_Material to process_
───

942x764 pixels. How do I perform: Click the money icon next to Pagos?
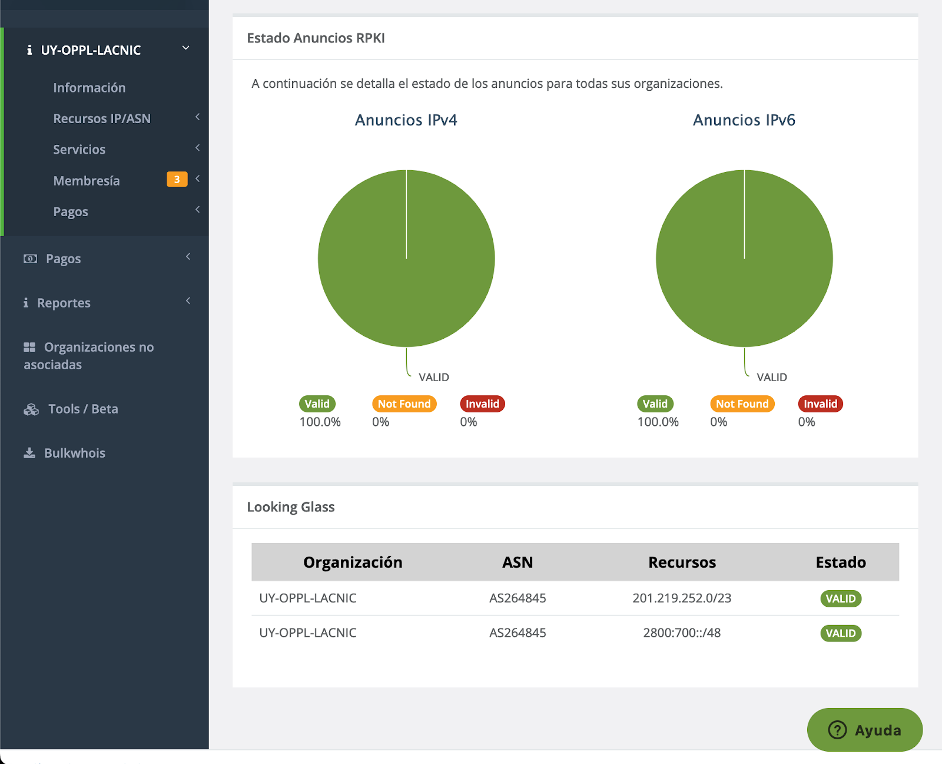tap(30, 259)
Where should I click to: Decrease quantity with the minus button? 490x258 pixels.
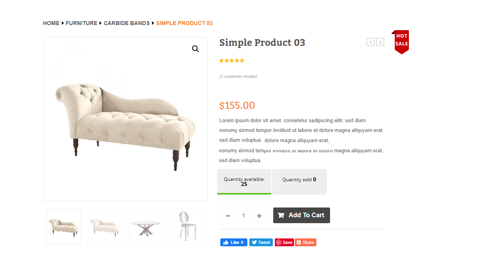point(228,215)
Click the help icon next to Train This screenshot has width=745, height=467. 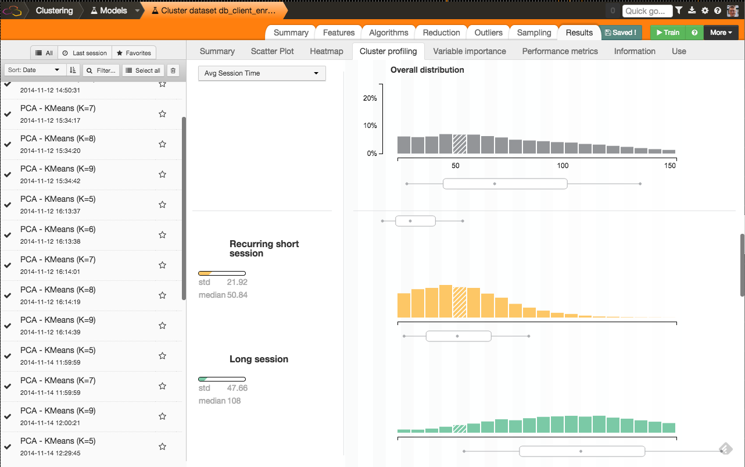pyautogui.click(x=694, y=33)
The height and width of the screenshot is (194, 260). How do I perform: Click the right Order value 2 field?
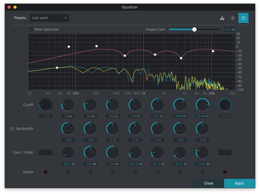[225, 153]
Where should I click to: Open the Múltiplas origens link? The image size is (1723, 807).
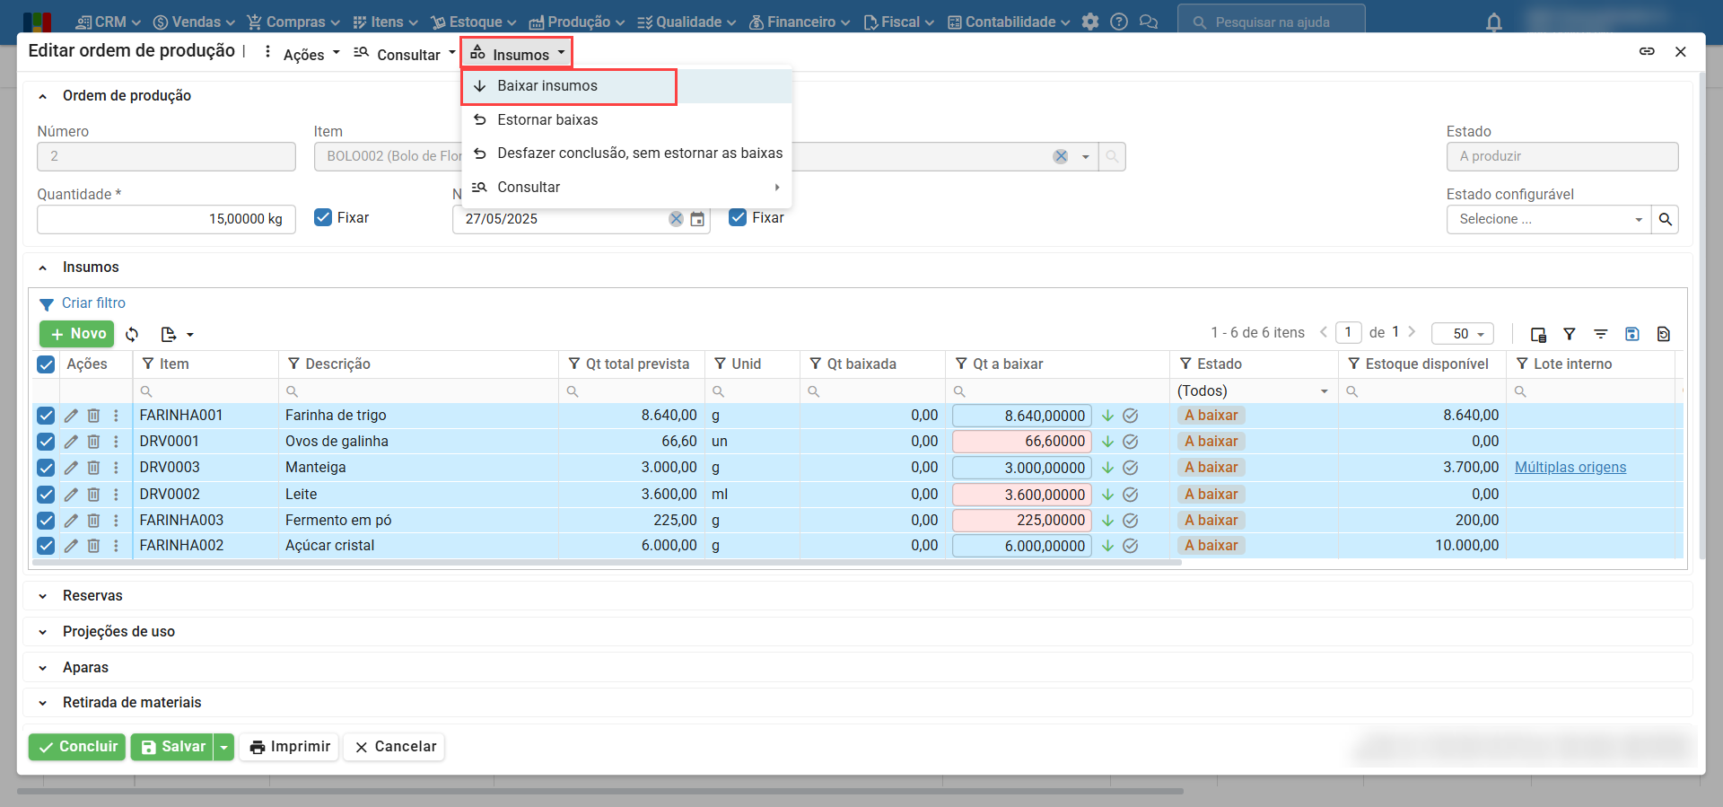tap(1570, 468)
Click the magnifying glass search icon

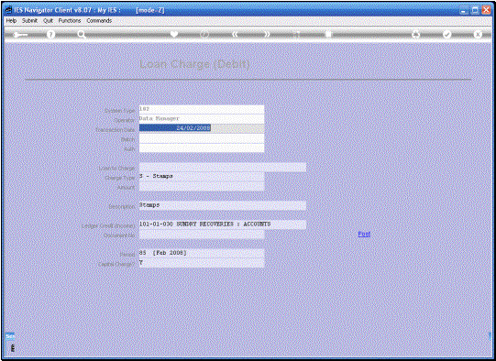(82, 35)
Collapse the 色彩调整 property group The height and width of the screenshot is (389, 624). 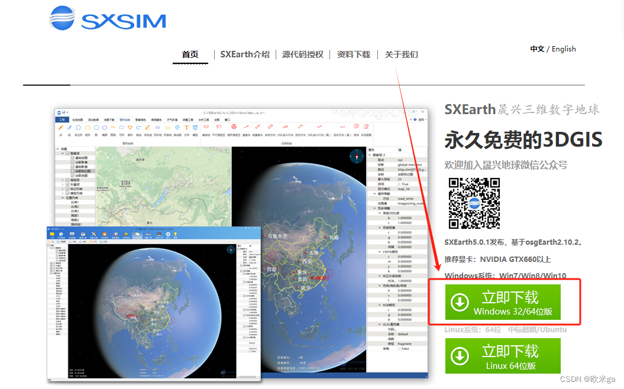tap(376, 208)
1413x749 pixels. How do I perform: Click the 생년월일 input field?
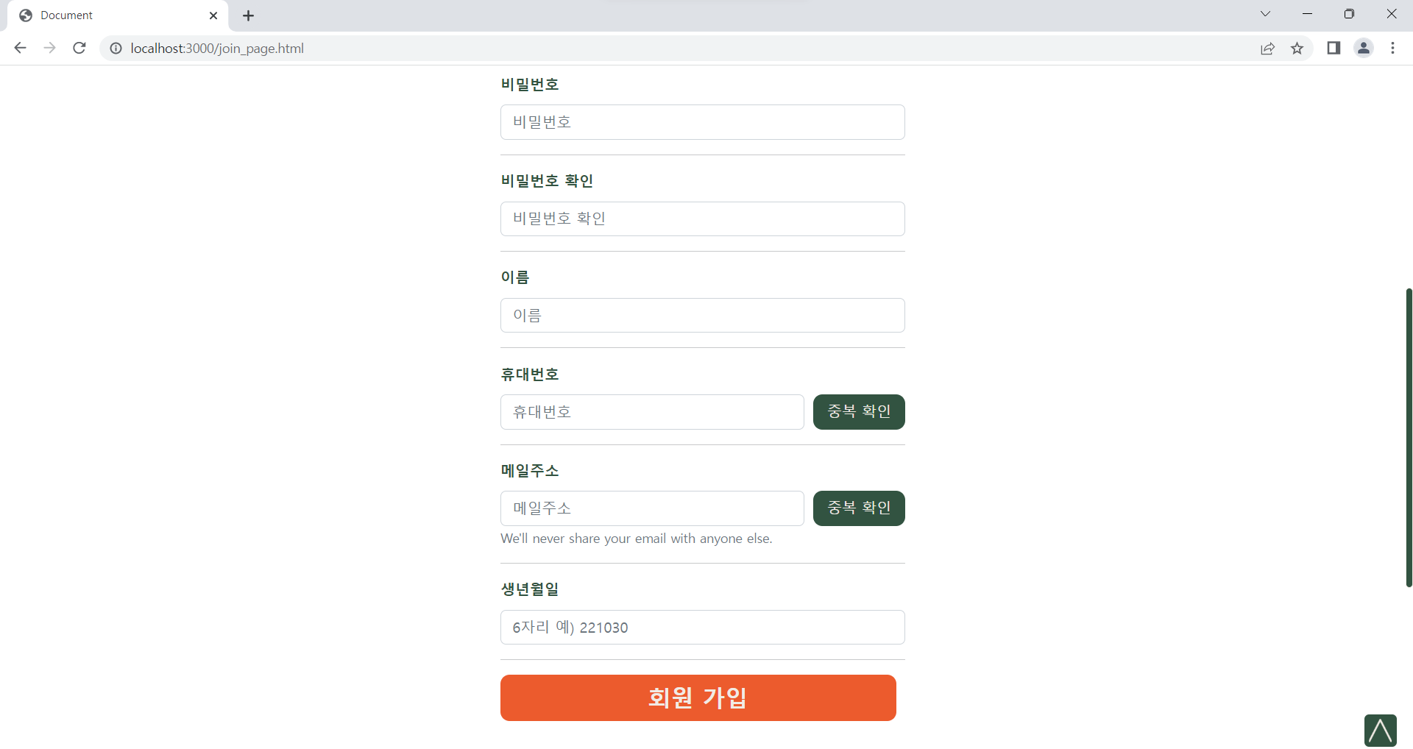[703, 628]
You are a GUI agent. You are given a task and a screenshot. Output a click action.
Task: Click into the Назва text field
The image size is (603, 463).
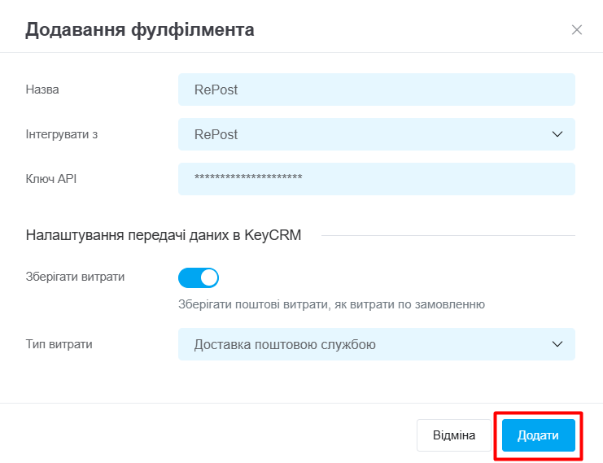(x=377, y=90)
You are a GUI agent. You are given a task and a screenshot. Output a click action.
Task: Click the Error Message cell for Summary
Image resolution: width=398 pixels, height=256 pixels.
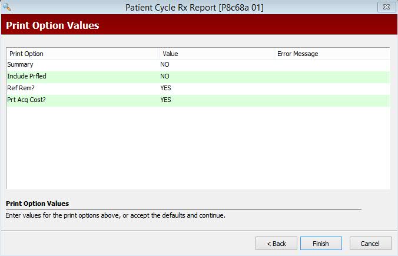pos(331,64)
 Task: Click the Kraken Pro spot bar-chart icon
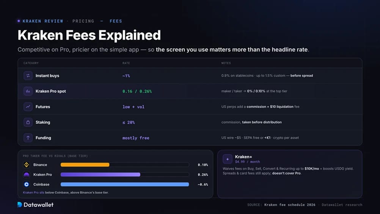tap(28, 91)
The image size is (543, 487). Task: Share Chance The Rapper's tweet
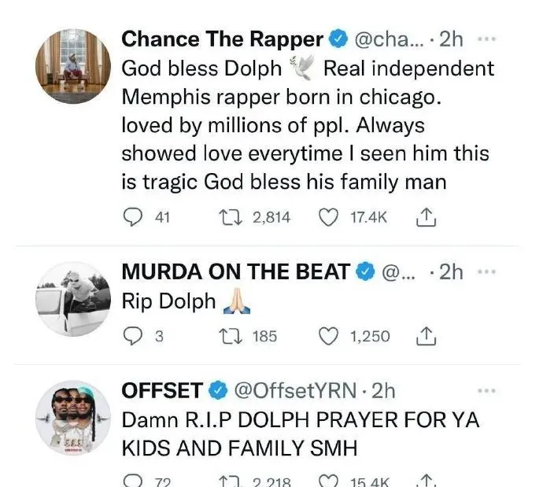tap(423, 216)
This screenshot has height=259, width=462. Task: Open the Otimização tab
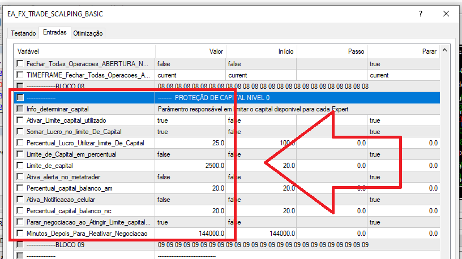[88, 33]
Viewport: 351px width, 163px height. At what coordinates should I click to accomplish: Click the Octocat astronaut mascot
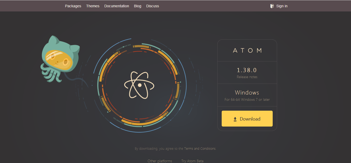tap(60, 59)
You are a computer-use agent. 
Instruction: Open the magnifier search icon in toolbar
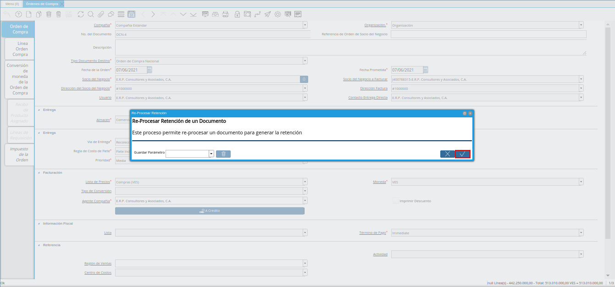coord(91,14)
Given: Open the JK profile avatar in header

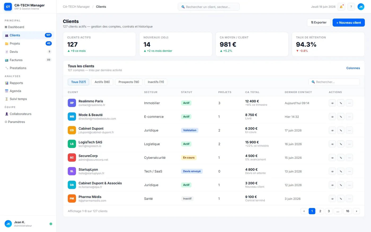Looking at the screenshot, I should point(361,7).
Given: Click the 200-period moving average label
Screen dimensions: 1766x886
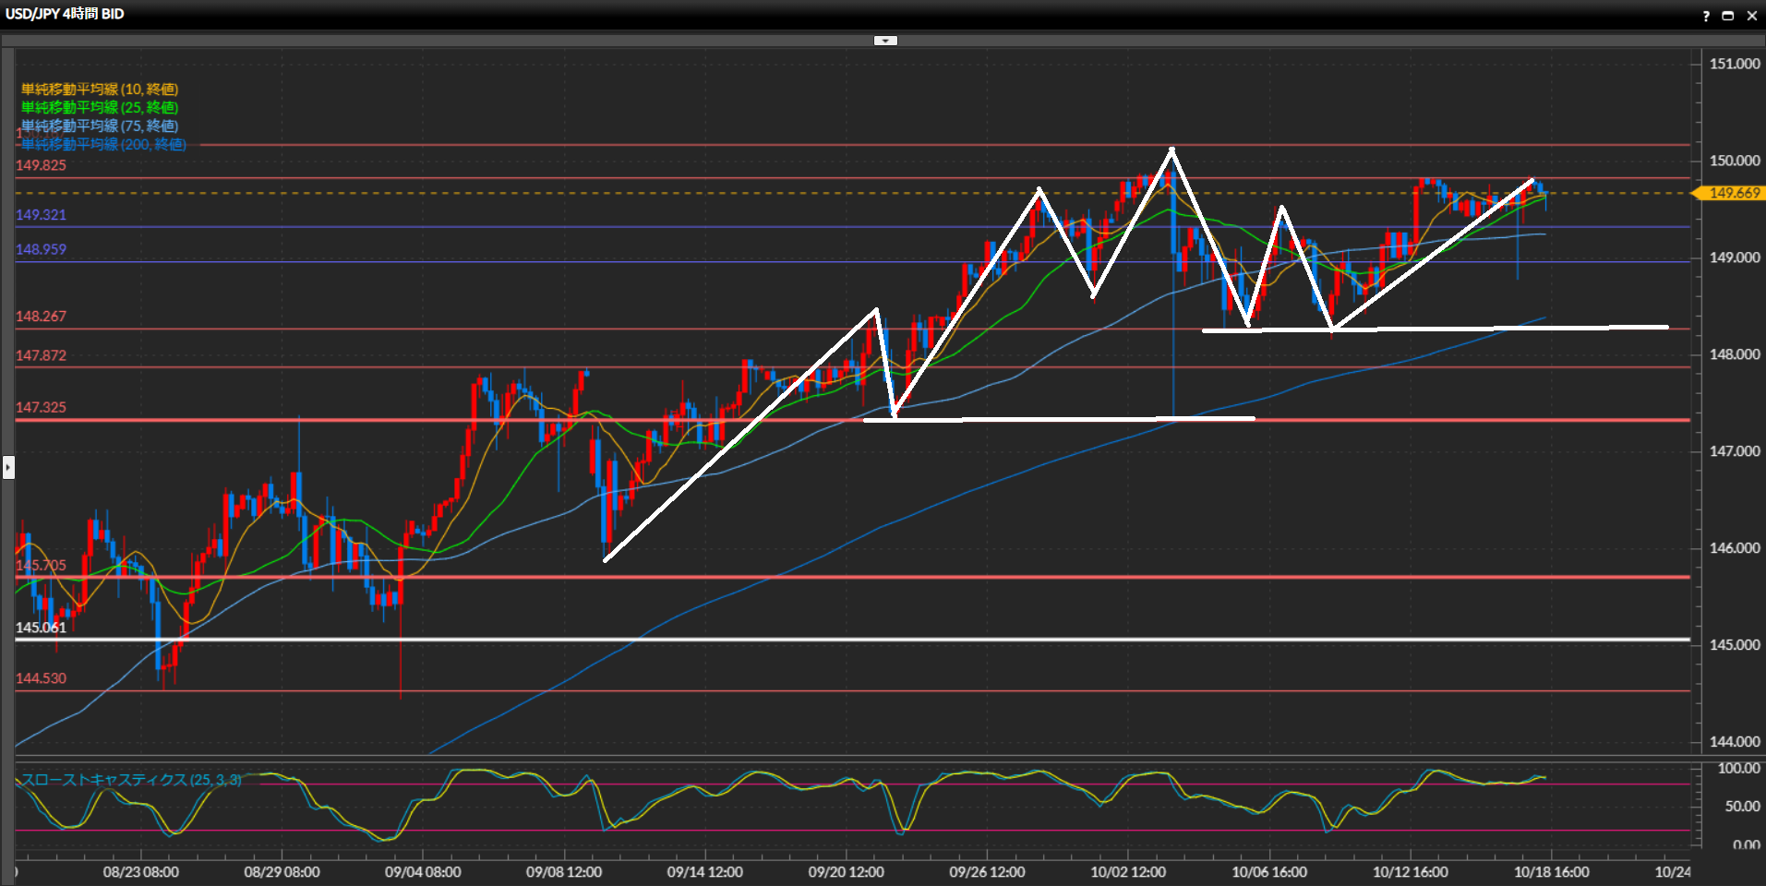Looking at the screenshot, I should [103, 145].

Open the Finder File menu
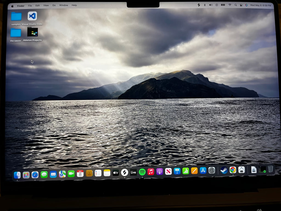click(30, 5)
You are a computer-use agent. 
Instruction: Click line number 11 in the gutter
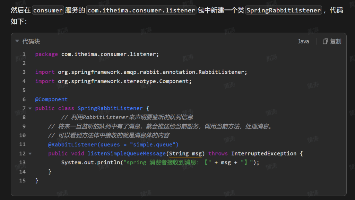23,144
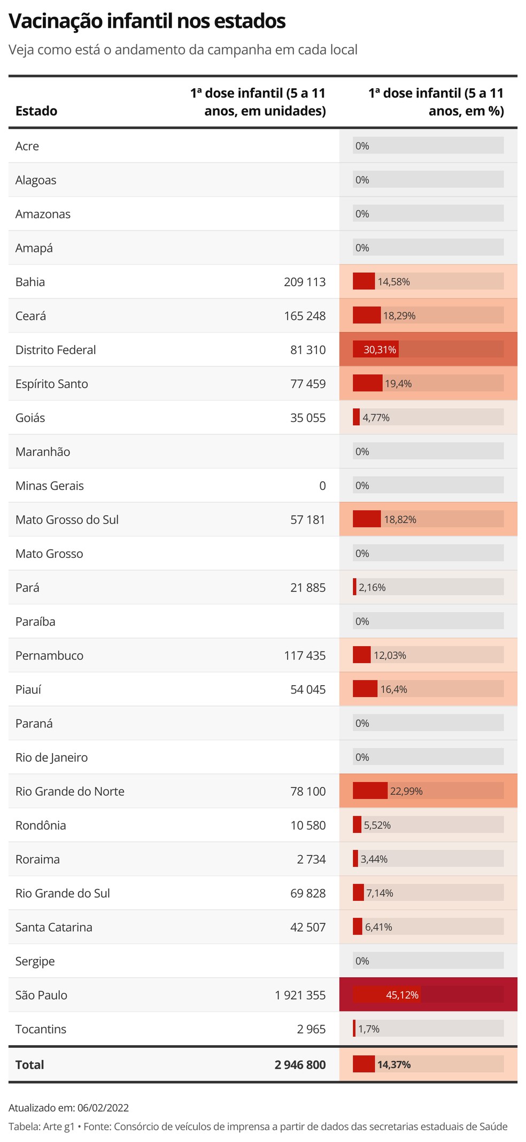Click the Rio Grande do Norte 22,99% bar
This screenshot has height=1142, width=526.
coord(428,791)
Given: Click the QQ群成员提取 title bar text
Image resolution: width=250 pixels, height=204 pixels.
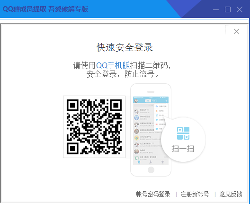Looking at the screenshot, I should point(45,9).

───

_Problem to solve_
From the line containing "Instruction: Click line" down to the last line of the data above, transcribe exactly those lines and no others; omit the pictures.

_Answer to this problem_
Instruction: Click line number 11 in the gutter
23,144
Click the Rio Grande do Norte 22,99% bar
This screenshot has height=1142, width=526.
coord(428,791)
Given: Click the QQ群成员提取 title bar text
Image resolution: width=250 pixels, height=204 pixels.
Looking at the screenshot, I should point(45,9).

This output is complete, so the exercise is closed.